Step 1: Decide what the question asks.
The patio must be covered, so use area.
Step 2: Use the area formula.
\(A = 10 \times 6 = 60\)
Step 3: State the answer with units.
The patio needs \(60\) square feet of stone.
The answer is \(60\) square feet.
Notice that the word cover is a clue for area. Words like around, border, and edge are clues for perimeter.
Rectangles appear everywhere in daily life. Floors, windows, books, screens, playgrounds, tables, and fields are often rectangles. Knowing whether to use area or perimeter helps people buy the right amount of material.
If a family wants to put tile on a kitchen floor, they need the area because tile covers the inside surface. If they want to add trim around the floor, they need the perimeter. The same rectangle can lead to two very different answers, just as [Figure 1] reminds us.
Rows and columns of tiles are also a helpful way to picture multiplication, and [Figure 2] connects the area formula to counting equal squares. That is why area problems often feel like multiplication arrays.
Builders, gardeners, and painters all use rectangle measurements. A small mistake in area or perimeter can mean buying too much or too little material.
Here are some common real-world matches:
| Situation | Use area or perimeter? | Why |
|---|---|---|
| Covering a floor with carpet | Area | Carpet covers the inside surface |
| Putting a fence around a garden | Perimeter | The fence goes around the edge |
| Painting a rectangular wall | Area | Paint covers the surface |
| Adding ribbon around a poster | Perimeter | Ribbon goes around the outside |
Table 2. This table shows when to use area and when to use perimeter in real-life situations.

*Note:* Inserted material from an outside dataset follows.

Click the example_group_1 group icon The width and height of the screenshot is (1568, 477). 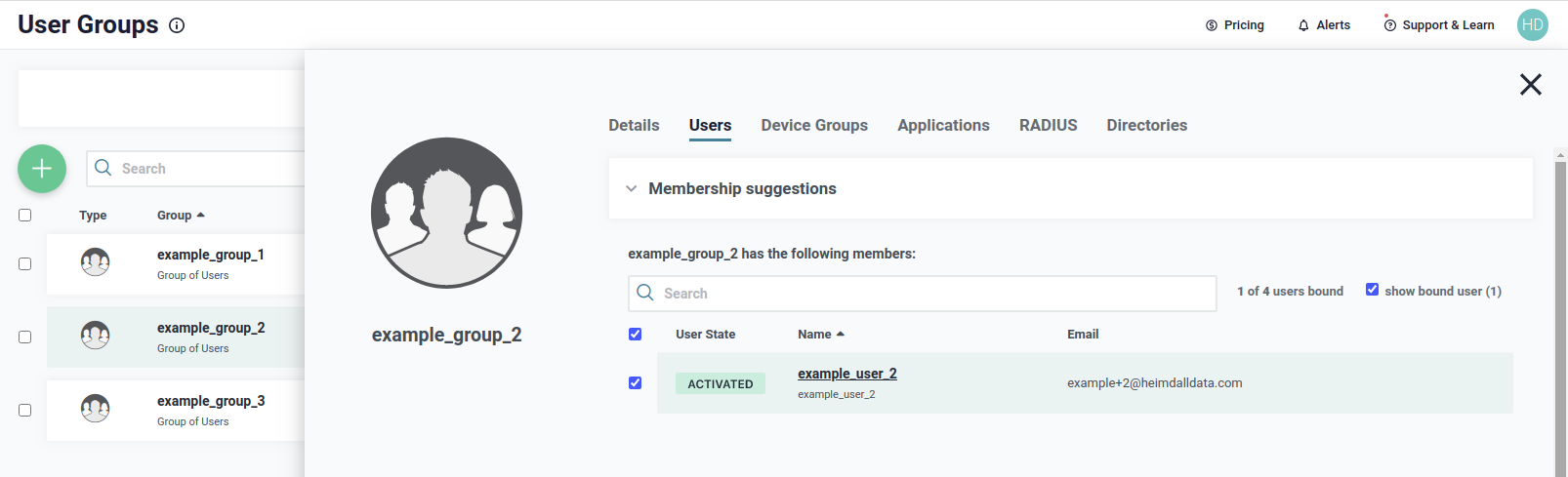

Unknown side length problems are also useful in real life. If a room's flooring covers \(72\) square feet and one side is \(9\) feet, then the other side must satisfy \(9 \times w = 72\). So \(w = 8\) feet, as the area model in [Figure 3] helps us picture.
One common mistake is mixing up area and perimeter. Another is forgetting units. A third mistake is not checking whether the answer is reasonable.
Here are smart checks you can use:
You can also estimate. For a rectangle that is about \(8\) units by \(5\) units, the area should be about \(40\) square units and the perimeter should be about \(26\) units. If you get an answer like \(13\) square units for the area, something has probably gone wrong.
"Use area for what fills the inside. Use perimeter for what goes around the outside."
Careful reading matters. The math may be easy, but choosing the correct formula is the most important step. Once you know whether the problem is about inside space or outside distance, the rectangle formulas become very helpful tools.